======== Supplied material
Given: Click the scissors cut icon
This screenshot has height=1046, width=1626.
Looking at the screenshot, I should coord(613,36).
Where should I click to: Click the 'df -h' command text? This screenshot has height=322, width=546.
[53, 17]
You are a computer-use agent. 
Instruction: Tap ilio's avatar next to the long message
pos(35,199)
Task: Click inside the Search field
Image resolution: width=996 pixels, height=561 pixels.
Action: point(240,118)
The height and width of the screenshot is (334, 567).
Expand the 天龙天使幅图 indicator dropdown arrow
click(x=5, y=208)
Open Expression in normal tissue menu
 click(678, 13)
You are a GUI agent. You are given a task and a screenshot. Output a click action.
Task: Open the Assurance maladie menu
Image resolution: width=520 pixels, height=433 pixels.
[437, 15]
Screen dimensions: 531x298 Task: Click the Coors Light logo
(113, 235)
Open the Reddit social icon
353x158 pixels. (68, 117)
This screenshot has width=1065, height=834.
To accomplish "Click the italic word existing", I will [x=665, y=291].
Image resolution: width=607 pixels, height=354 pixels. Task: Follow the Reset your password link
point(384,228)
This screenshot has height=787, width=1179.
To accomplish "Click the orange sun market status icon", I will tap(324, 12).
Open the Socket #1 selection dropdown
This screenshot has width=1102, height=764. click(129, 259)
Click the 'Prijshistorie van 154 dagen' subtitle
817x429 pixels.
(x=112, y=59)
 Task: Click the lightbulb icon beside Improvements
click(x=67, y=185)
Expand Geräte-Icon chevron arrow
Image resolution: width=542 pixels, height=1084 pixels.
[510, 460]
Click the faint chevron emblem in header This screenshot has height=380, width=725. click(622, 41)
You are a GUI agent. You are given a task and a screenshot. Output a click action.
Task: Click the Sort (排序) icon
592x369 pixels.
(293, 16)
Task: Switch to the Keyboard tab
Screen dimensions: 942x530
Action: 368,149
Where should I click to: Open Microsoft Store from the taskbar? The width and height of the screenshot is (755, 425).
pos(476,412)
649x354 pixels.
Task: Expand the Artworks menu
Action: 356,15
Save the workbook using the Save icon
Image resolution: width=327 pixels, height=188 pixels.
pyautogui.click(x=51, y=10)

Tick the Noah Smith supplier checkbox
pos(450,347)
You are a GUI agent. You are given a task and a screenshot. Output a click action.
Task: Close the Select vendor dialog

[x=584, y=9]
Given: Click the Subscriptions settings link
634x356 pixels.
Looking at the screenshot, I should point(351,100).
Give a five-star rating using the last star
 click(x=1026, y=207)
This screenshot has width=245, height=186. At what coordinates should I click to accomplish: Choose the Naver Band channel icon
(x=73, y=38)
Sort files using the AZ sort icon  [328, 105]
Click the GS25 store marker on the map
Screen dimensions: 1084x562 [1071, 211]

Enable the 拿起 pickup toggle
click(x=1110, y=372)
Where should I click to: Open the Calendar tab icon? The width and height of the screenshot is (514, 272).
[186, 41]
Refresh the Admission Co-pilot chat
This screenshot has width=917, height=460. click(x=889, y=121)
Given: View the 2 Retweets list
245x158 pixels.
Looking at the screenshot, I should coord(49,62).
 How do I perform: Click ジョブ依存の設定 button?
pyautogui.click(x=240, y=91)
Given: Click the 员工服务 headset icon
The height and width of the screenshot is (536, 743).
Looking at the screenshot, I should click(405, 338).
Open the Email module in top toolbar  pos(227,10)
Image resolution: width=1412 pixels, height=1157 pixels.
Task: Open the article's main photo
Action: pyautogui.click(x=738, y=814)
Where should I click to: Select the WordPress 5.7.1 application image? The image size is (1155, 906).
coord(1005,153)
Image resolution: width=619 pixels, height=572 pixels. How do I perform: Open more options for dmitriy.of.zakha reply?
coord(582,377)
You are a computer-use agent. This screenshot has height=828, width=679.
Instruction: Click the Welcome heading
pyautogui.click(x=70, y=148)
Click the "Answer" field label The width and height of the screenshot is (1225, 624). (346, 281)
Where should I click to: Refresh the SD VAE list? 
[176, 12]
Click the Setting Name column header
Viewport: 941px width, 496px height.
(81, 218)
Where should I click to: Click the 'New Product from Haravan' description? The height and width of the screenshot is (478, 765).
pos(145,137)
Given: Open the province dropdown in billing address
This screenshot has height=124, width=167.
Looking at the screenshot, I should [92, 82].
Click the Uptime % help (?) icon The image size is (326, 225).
================
**Try it:**
Write out each record again, keeping every word as it is.

**Written solution:**
Given: Click the scissors cut icon
This screenshot has height=1046, width=1626.
Looking at the screenshot, I should coord(613,36).
Where should I click to: Click the 'df -h' command text? This screenshot has height=322, width=546.
[53, 17]
You are a computer-use agent. 
Instruction: Tap ilio's avatar next to the long message
pos(35,199)
Task: Click inside the Search field
Image resolution: width=996 pixels, height=561 pixels.
Action: point(240,118)
The height and width of the screenshot is (334, 567).
Expand the 天龙天使幅图 indicator dropdown arrow
click(x=5, y=208)
Open Expression in normal tissue menu
 click(678, 13)
You are a GUI agent. You are given a task and a screenshot. Output a click action.
Task: Open the Assurance maladie menu
Image resolution: width=520 pixels, height=433 pixels.
[437, 15]
Screen dimensions: 531x298 Task: Click the Coors Light logo
(113, 235)
Open the Reddit social icon
353x158 pixels. (68, 117)
This screenshot has width=1065, height=834.
To accomplish "Click the italic word existing", I will [x=665, y=291].
Image resolution: width=607 pixels, height=354 pixels. Task: Follow the Reset your password link
point(384,228)
This screenshot has height=787, width=1179.
To accomplish "Click the orange sun market status icon", I will tap(324, 12).
Open the Socket #1 selection dropdown
This screenshot has width=1102, height=764. click(129, 259)
Click the 'Prijshistorie van 154 dagen' subtitle
817x429 pixels.
(x=112, y=59)
 Task: Click the lightbulb icon beside Improvements
click(x=67, y=185)
Expand Geräte-Icon chevron arrow
Image resolution: width=542 pixels, height=1084 pixels.
[510, 460]
Click the faint chevron emblem in header This screenshot has height=380, width=725. click(622, 41)
You are a GUI agent. You are given a task and a screenshot. Output a click action.
Task: Click the Sort (排序) icon
592x369 pixels.
(293, 16)
Task: Switch to the Keyboard tab
Screen dimensions: 942x530
Action: 368,149
Where should I click to: Open Microsoft Store from the taskbar? The width and height of the screenshot is (755, 425).
pos(476,412)
649x354 pixels.
Task: Expand the Artworks menu
Action: 356,15
Save the workbook using the Save icon
Image resolution: width=327 pixels, height=188 pixels.
pyautogui.click(x=51, y=10)

Tick the Noah Smith supplier checkbox
pos(450,347)
You are a GUI agent. You are given a task and a screenshot. Output a click action.
Task: Close the Select vendor dialog

[x=584, y=9]
Given: Click the Subscriptions settings link
634x356 pixels.
Looking at the screenshot, I should point(351,100).
Give a five-star rating using the last star
 click(x=1026, y=207)
This screenshot has width=245, height=186. At what coordinates should I click to accomplish: Choose the Naver Band channel icon
(x=73, y=38)
Sort files using the AZ sort icon  [328, 105]
Click the GS25 store marker on the map
Screen dimensions: 1084x562 [1071, 211]

Enable the 拿起 pickup toggle
click(x=1110, y=372)
Where should I click to: Open the Calendar tab icon? The width and height of the screenshot is (514, 272).
[186, 41]
Refresh the Admission Co-pilot chat
This screenshot has width=917, height=460. click(x=889, y=121)
Given: View the 2 Retweets list
245x158 pixels.
Looking at the screenshot, I should coord(49,62).
 How do I perform: Click ジョブ依存の設定 button?
pyautogui.click(x=240, y=91)
Given: Click the 员工服务 headset icon
The height and width of the screenshot is (536, 743).
Looking at the screenshot, I should click(405, 338).
Open the Email module in top toolbar  pos(227,10)
Image resolution: width=1412 pixels, height=1157 pixels.
Task: Open the article's main photo
Action: pyautogui.click(x=738, y=814)
Where should I click to: Select the WordPress 5.7.1 application image? The image size is (1155, 906).
coord(1005,153)
Image resolution: width=619 pixels, height=572 pixels. How do I perform: Open more options for dmitriy.of.zakha reply?
coord(582,377)
You are a computer-use agent. This screenshot has height=828, width=679.
Instruction: Click the Welcome heading
pyautogui.click(x=70, y=148)
Click the "Answer" field label The width and height of the screenshot is (1225, 624). (346, 281)
Where should I click to: Refresh the SD VAE list? 
[176, 12]
Click the Setting Name column header
Viewport: 941px width, 496px height.
(81, 218)
Where should I click to: Click the 'New Product from Haravan' description? The height and width of the screenshot is (478, 765).
pos(145,137)
Given: Open the province dropdown in billing address
This screenshot has height=124, width=167.
Looking at the screenshot, I should [92, 82].
Click the Uptime % help (?) icon The image size is (326, 225).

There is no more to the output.